Crânes de victimes du génocide à l'Ecole Technique de Murambi, Rwanda

Crânes de victimes du génocide à l'Ecole Technique de Murambi, Rwanda

Il s'agit du deuxième procès en France pour les massacres de 1994 au Rwanda: deux anciens maires seront jugés à partir de mardi aux assises de Paris pour leur participation présumée au génocide.

Octavien Ngenzi et Tito Barahira, qui nient tous deux les faits, sont notamment accusés d'avoir directement participé au massacre de centaines de Tutsi réfugiés dans l'église de Kabarondo, une commune de l'est du Rwanda, le 13 avril 1994.

Les deux hommes, qui se sont succédé à la tête de la localité, comparaîtront pendant huit semaines pour "crimes contre l'humanité" et "génocide", pour "une pratique massive et systématique d'exécutions sommaires" en application d'un "plan concerté tendant à la destruction" du groupe ethnique tutsi.

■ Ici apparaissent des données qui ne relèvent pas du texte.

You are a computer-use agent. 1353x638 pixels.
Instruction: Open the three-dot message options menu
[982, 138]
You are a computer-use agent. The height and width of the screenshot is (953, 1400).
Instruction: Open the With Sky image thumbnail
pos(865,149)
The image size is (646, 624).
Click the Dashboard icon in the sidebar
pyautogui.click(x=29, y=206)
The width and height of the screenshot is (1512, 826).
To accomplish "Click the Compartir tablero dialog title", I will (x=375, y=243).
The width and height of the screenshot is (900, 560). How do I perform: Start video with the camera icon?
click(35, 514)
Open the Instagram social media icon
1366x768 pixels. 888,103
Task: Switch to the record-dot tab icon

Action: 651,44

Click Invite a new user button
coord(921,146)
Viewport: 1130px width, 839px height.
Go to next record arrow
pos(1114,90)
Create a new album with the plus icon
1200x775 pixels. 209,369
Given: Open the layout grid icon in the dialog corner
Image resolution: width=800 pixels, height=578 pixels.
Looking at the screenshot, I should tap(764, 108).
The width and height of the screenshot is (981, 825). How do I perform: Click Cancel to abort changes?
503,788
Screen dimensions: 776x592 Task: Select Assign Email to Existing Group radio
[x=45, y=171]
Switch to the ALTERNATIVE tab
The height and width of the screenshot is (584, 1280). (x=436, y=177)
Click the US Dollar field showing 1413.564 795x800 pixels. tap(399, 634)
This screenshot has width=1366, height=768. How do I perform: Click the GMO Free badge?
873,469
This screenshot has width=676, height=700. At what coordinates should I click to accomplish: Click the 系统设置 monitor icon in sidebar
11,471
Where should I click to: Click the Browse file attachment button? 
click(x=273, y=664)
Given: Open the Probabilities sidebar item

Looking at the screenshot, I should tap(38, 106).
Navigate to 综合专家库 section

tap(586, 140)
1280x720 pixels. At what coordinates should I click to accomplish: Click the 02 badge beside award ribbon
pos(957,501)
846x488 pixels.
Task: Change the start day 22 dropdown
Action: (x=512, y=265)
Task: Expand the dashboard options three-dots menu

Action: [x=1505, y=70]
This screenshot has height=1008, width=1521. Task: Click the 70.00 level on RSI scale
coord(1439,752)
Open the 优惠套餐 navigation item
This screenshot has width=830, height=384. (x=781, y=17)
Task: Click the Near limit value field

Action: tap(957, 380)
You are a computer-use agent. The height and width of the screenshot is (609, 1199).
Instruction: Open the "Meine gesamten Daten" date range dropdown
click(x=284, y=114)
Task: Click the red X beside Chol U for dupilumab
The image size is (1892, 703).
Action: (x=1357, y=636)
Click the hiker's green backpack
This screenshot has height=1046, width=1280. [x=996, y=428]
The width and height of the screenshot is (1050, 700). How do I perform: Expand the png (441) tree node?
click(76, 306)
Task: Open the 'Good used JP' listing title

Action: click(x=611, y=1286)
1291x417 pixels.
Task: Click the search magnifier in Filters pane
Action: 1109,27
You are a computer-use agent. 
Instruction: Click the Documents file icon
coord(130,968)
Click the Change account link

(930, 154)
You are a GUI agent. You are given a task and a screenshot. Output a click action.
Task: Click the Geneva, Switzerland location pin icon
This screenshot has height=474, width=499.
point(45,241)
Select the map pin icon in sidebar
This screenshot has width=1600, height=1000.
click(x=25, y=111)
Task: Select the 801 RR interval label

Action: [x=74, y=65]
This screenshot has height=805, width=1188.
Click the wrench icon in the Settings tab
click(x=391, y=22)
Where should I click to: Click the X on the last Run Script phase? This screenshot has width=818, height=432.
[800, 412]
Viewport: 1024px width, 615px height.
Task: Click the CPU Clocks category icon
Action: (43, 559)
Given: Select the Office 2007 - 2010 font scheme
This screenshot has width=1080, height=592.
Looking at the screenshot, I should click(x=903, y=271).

Ce procès se tient plus de deux ans après celui de Pascal Simbikangwa, un ancien capitaine de l'armée rwandaise condamné à 25 ans de réclusion criminelle pour complicité de crimes de génocide.

Un "verdict politique" pour la défense, qui a fait appel, dans un contexte de rapprochement entre Kigali et Paris après trois ans de rupture des relations diplomatiques (2006-2009).

Après un non-lieu en octobre 2015 pour le prêtre Wenceslas Munyeshyaka, premier Rwandais visé par une plainte en France, l'atmosphère s'est à nouveau refroidie. Le président rwandais Paul Kagame, qui accuse Paris d'avoir soutenu les génocidaires, a récemment invité la France à "clarifier sa position".

Vingt-six dossiers liés au génocide rwandais de 1994 sont actuellement instruits en France par un pôle d'enquêteurs et de magistrats spécialisés sur les crimes contre l'humanité. Ce dernier a été créé face à l'accumulation des plaintes sur le génocide rwandais, dont des auteurs s'étaient réfugiés dans l'Hexagone.

'Un génocide beaucoup plus concret'

A la différence du premier procès, qui portait sur des tueries à des barrages dans la région natale du président hutu Juvénal Habyarimana dont l'assassinat fut le déclencheur du génocide, celui des deux maires sera celui d'un huis clos provincial.

A Kabarondo, les massacres se sont déroulés dans un espace restreint, entre le stade de foot, la municipalité et la place du marché, et en un temps record. Dans cette commune proche de la frontière tanzanienne, les tueries avaient pris fin avant la fin avril, avec l'entrée de la rébellion tutsi du Front patriotique rwandais (FPR, actuellement au pouvoir). Alors que le génocide, qui fit au moins 800.000 morts, ne s'est terminé qu'en juillet à Kigali.

"Avec ce second procès, on sera face à un acte de génocide beaucoup plus concret, avec des victimes. On a une cinquantaine de témoins qui viennent du Rwanda", a déclaré à l'AFP Alain Gauthier, président du Collectif des parties civiles pour le Rwanda (CPCR), une association à l'origine de la plupart des enquêtes rwandaises.

L'enquête judiciaire décrit Tito Barahira et Octavien Ngenzi, bourgmestres (maires) respectivement en 1977-1986 et 1986-1994, comme des personnages clés d'une administration qui allait glisser au service des tueurs.

"Passif" face aux premiers massacres, Ngenzi est ensuite présenté comme un "donneur d'ordre", à l'instar de Barahira.

Leurs avocats Philippe Meilhac et Françoise Mathe répètent que leurs clients "nient toute participation aux massacres" et soulignent les "nombreuses contradictions des témoins qui les accusent".

Me Meilhac se dit aussi "extrêmement inquiet quant à la capacité de Tito Barahira", dont la santé est fragile, "à endurer un aussi long procès".

Détenu depuis 2010, Ngenzi avait été retrouvé sur l'île française de Mayotte, dans l'océan indien, où il avait, sous une fausse identité, sollicité le statut de réfugié politique. Barahira a été interpellé en 2013 à Toulouse (sud-ouest de la France) où il s'était installé.

Les deux hommes, incarcérés en France, n'ont jamais été extradés vers le Rwanda où, selon une source judiciaire, ils ont été condamnés en 2009 en leur absence à la prison à vie par des tribunaux populaires, les "gacaca".